Exercise goal:
The expected output is a copy of every line in the records with the string "click".

Supplied information:
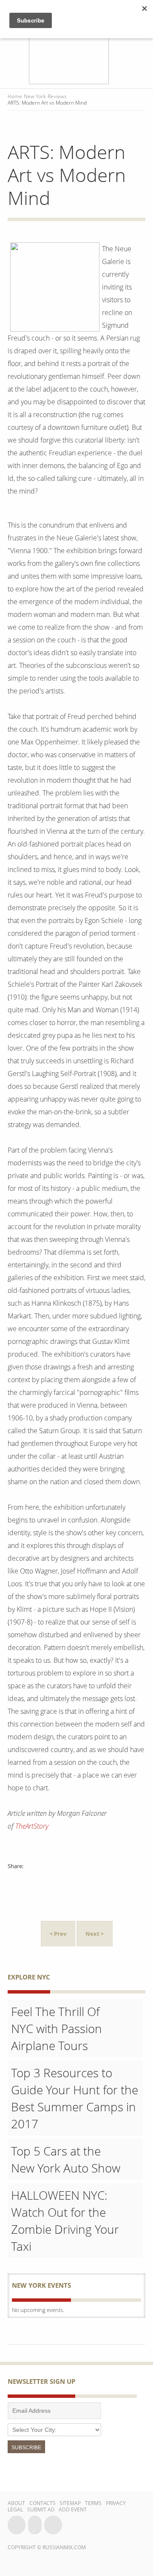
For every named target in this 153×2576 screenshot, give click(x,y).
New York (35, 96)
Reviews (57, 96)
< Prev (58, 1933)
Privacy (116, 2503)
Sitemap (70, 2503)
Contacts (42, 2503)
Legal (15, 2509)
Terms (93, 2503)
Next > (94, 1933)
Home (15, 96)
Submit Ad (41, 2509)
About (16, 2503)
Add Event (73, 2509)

--

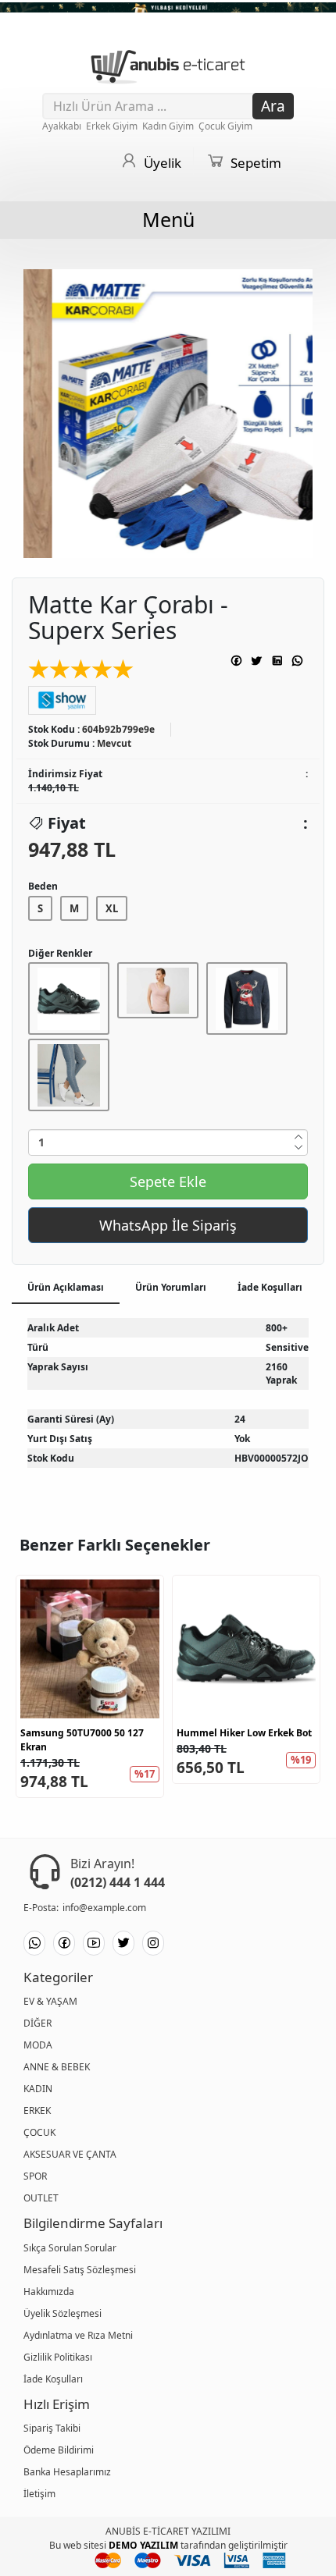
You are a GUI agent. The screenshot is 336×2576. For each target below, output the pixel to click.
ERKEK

---

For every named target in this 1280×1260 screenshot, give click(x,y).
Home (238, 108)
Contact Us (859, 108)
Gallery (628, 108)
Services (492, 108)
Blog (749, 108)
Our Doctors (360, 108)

Result of this task:
For every named target in this 153×2576 screenshot, give click(x,y).
You are a GUI agent. The screenshot is 336×2576. For each target below, output the pixel to click.
For every named target in this 1280×1260 screenshot, give click(x,y).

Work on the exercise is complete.